Abstract

Abstract This chapter examines the 1986 Big Bang liberalization of the London Stock Exchange (LSE), which was crucial in transforming the City of London into a truly global financial centre. This policy was the result of a winding institutional process that began in 1979 when the RPC initiated a case against the LSE for non-competitive practices. While Thatcher initially refused to exempt the LSE from this case, things changed following the government’s implementation of its monetarist experiment: MTFS. MTFS was a strategy to discipline the British economy in a depoliticized manner, by locking the government into years of financial stringency. In order for this strategy to be successful, the government had to meet certain monetary targets, which would justify the painful measures. Yet this plan went awry, plunging the economy into a deep recession while the government failed to hit its monetary targets. To prevent the complete presentational collapse of MTFS, the state began to make massive sales of government debt on the LSE as a way to meet the monetary targets.

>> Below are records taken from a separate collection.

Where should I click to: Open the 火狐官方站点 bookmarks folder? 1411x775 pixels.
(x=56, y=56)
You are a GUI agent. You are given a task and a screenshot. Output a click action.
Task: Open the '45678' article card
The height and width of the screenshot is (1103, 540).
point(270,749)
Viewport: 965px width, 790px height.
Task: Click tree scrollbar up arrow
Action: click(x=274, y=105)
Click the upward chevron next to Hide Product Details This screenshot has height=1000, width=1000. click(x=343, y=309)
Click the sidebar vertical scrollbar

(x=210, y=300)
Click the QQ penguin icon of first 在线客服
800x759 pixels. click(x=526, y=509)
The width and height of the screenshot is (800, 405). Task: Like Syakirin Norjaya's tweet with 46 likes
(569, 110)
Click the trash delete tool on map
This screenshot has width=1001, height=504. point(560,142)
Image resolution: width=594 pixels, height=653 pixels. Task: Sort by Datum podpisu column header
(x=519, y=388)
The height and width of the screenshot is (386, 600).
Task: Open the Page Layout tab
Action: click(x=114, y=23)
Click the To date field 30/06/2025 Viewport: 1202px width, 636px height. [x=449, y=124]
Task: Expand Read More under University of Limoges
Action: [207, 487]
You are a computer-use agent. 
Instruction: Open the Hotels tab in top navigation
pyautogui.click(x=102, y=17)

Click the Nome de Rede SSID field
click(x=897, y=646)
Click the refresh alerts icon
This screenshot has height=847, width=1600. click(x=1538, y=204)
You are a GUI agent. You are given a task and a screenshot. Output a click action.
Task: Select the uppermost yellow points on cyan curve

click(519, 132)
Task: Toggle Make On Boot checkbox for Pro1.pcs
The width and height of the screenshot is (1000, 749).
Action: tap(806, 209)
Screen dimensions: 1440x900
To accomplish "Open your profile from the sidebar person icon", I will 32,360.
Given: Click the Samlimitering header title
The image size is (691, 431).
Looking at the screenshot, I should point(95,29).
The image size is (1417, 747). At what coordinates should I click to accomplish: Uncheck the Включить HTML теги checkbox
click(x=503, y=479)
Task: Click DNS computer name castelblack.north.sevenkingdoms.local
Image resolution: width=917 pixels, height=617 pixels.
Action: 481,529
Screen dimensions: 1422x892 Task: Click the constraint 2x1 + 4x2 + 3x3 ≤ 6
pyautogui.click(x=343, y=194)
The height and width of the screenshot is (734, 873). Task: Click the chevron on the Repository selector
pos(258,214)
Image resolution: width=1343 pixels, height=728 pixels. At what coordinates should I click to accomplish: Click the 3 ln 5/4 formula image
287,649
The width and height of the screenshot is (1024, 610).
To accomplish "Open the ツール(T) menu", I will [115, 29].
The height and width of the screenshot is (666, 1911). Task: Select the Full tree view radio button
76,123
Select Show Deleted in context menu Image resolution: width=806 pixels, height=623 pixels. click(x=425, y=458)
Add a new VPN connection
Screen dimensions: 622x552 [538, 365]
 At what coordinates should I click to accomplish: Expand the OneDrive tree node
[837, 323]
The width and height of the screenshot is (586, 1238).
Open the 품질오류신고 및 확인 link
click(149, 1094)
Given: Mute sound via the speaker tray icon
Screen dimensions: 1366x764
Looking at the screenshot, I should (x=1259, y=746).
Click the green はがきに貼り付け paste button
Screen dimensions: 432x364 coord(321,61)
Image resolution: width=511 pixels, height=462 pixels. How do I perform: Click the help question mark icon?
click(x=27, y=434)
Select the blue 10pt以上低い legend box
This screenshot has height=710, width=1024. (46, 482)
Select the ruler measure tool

This in turn made it crucially important that the normal functioning of the LSE was not disrupted by a drawn-out court case. The Thatcher government finally decided to exempt the LSE from this investigation in 1983, which began the countdown to the 1986 Big Bang liberalization. The decision that led to the Big Bang was thus, to a significant extent, a desperate attempt to protect MTFS, which had sought to restructure the British economy in line with global competitive pressures.